Hipólito Pradas relata las dificultades que tienen para integrarse de nuevo en la sociedad los presos. Y habla de ello con conocimiento de causa. En su caso, colabora para que otros exreclusos se reenganchen a la vida.

EL HERALDO (CAMINO IVARS).- Hace unas semanas, un recluso que ingresó en la cárcel en 1985 y que había vivido prácticamente entre rejas desde entonces, intentaba quitarse la vida en la cárcel de Huelva ante la negativa de poder volver a la cárcel. Tan solo 15 días antes, otro reo del mismo lugar intentaba, sin suerte, hacer lo mismo. Fuentes del sindicato de prisiones Acaip aseguraban que, en ambos casos, los reclusos se veían incapaces de vivir de forma autónoma fuera del centro penitenciario.

Pero, ¿cuál es la realidad en Aragón? ¿Qué ocurre cuando un preso, tras vivir una larga estancia entre rejas, vuelve a pisar la calle? En opinión de Hipólito Pradas, quien ha pasado la mayor parte de su vida en distintas prisiones, absolutamente nada. Nacido en Almuradiel, Ciudad Real, hace 57 años, llegó a Zaragoza cuando “todavía era un chaval” junto a su familia, sus padres y ocho hermanos. Tras haber pasado más de dos décadas en diferentes prisiones, hoy dedica su vida a ayudar a otros compañeros sin recursos para que puedan defenderse ante las injusticias que, asegura, también sufren ellos.

“Desde que era muy joven, con menos de 15 años, el grupo de amigos que nos juntábamos en el barrio –La Almozara- comenzamos a robar”, reconoce. Hoy, a muchos de sus compañeros de entonces se los ha llevado la droga o el VIH. En 1984 pisó la prisión por primera vez.
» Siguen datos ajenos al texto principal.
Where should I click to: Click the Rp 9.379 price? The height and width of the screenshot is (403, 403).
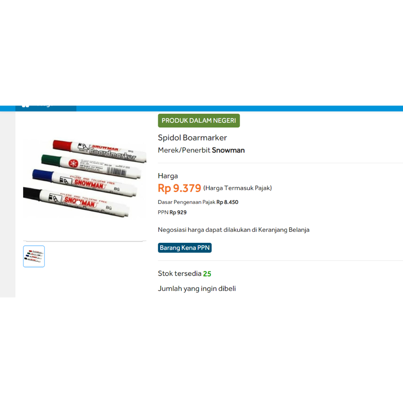179,188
Tenía 23 años. “Ahí la droga ya nos arrastraba por completo, estábamos enganchados a la heroína, y todo giraba en torno a ella”, afirma. Un año después fue condenado a 12 años y medio por atracar varios bancos. Tras cumplir condena, Pradas volvió a prisión en varias ocasiones por distintos delitos, hasta salir definitivamente en 2017.

Ante la pregunta de por qué no cambió de vida en otro momento, la respuesta es contundente: “¿Cómo iba a hacer planes de futuro en un lugar en el que no hay con qué soñar? En la cárcel vives al día y cuando sales no sabes hacer otra cosa que aquella por lo que entraste”, asevera. Recuerda especialmente el último día que abandonó la cárcel de Zuera como uno de los más duros de su vida. “Cuando vuelves a la calle saben perfectamente que no tienes nada. Te meten en un taxi hasta la estación de autobuses, y de allí te pagan un billete de autobús hasta Delicias. Y, una vez allí… nada”, rememora el expresidiario.

“¿Cómo iba a hacer planes de futuro en un lugar en el que no hay con qué soñar?"

En sus palabras, es ahí donde empiezan los verdaderos problemas. “Es extraño. Se supone que tú ya has pagado por lo que has hecho, pero al volver a la calle te sientes completamente solo, aunque estés rodeado de gente no hay nadie, nadie quiere tener cerca un expresidiario”, admite. Por eso, asegura que la reinserción debería de comenzar desde dentro de prisión. “Necesitamos respuestas educativas integrales para rehabilitar a los internos, no puede ni debe aislarse a los presos de la sociedad porque la misión de la cárcel debería de ser educadora”, continúa.